--- Source records ---
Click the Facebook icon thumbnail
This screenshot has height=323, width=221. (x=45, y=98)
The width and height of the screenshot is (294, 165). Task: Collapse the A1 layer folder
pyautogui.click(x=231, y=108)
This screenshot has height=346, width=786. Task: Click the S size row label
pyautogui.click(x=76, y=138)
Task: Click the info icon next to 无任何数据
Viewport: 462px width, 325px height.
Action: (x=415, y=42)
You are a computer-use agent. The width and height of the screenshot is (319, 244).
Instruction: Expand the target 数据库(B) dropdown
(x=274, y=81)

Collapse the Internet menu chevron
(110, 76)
---
--- Source records ---
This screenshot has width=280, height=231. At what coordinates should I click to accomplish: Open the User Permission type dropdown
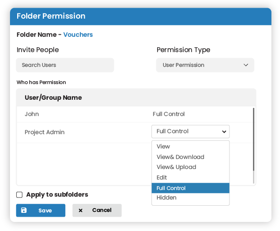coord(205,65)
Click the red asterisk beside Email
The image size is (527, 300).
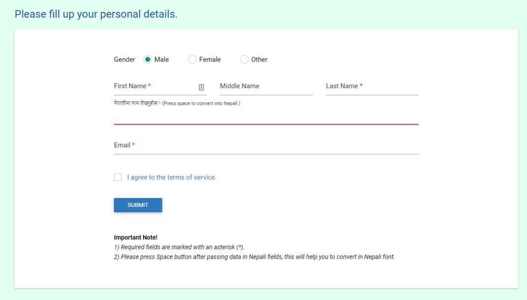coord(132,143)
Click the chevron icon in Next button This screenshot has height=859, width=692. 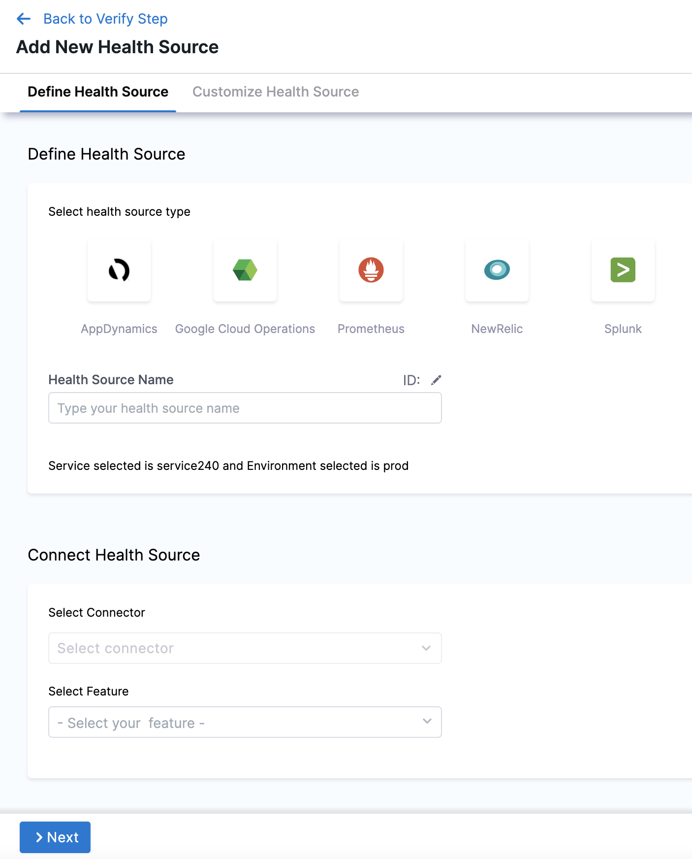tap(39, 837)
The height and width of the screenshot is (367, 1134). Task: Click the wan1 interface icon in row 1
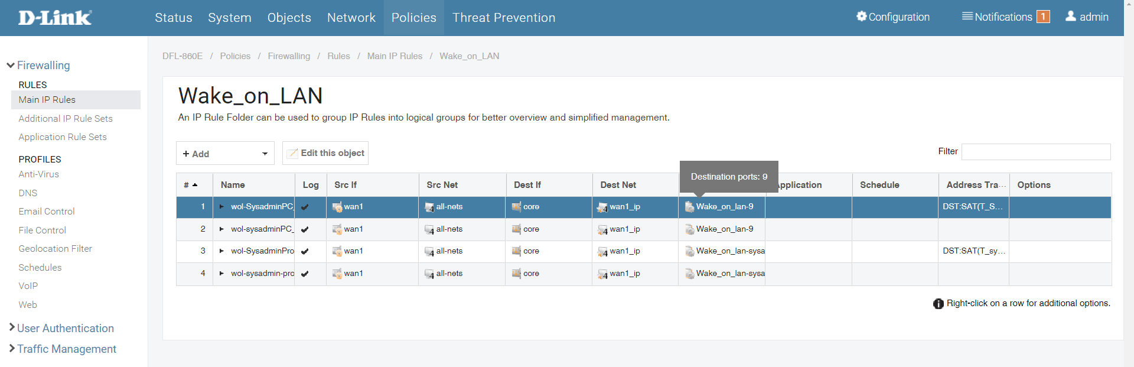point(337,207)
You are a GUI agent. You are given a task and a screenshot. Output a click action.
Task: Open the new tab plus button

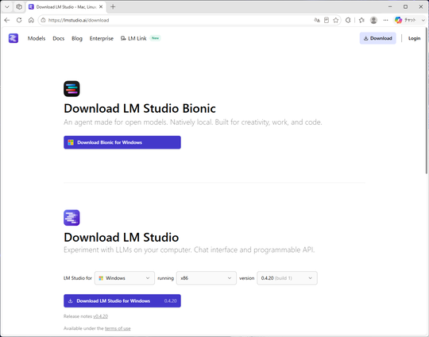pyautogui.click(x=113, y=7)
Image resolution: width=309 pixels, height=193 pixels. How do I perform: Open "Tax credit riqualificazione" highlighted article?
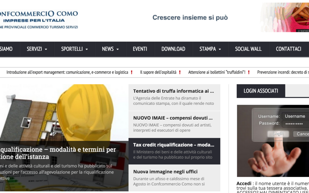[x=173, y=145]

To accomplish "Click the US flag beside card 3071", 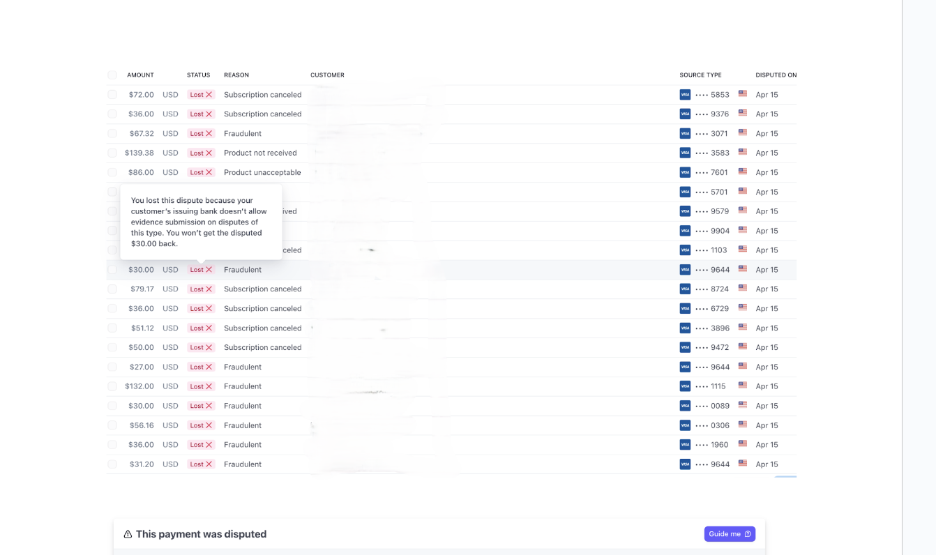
---
### Required task
Print the items from the line with "The width and height of the screenshot is (294, 165)." up to and including the line with "Action: (x=415, y=42)", keeping each line unchanged.

### Result of the exercise
The width and height of the screenshot is (294, 165). Task: Collapse the A1 layer folder
pyautogui.click(x=231, y=108)
This screenshot has height=346, width=786. Task: Click the S size row label
pyautogui.click(x=76, y=138)
Task: Click the info icon next to 无任何数据
Viewport: 462px width, 325px height.
Action: (x=415, y=42)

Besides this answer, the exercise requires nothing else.